Many years ago I was told about a way to speed up my SSH connections to servers I have recently made a connection to. The idea was that a session would be kept open for a certain amount of time, even when you had closed out of your sessions. I couldn’t remember the name, so I forgot about it until today when I was trying to find out ways to speed up my Ansible connections.

If you’re like me, you may have many SSH connections opened up to the same server. This trick will make it so your first connection to that server is slow, but any following connections to that server will be sped up because you will have an already opened multiplexed connection.

How to Setup

Setting it up is simple. You can either set this in your system-wide ssh_config file at /etc/ssh/ssh_config, or set this on in your own user’s ssh_config file at ~/.ssh/config.

These are the lines I set:

Host *
	IdentitiesOnly	yes
	ControlPath   	~/.ssh/controlmasters/%C
	ControlMaster 	auto
	ControlPersist	60m

ControlPath is where the control socked will be stored. %C will be a hash and not human readable. If you want it human readable, you could do something like %r@%h:%p.

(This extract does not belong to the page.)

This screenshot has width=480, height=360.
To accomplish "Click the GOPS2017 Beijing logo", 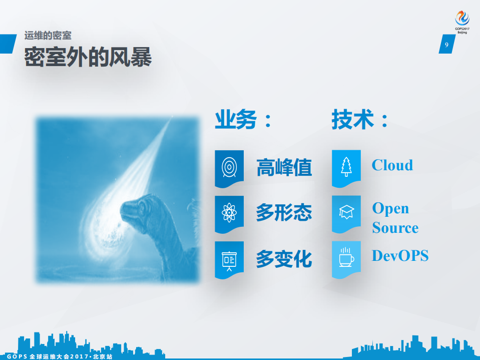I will pyautogui.click(x=462, y=22).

ControlMaster is what lets you create the sessions and handle the control sockets. auto will do it automatically for all hosts, and you can specify autoask if you want to be asked to confirm it.

ControlPersist says how long that session will stay active in the background when you close your session. So if you disconnect, and remember you wanted to do something on that server, you won’t have to wait to establish an entire new connection, you will connect of the session that is sitting in the background.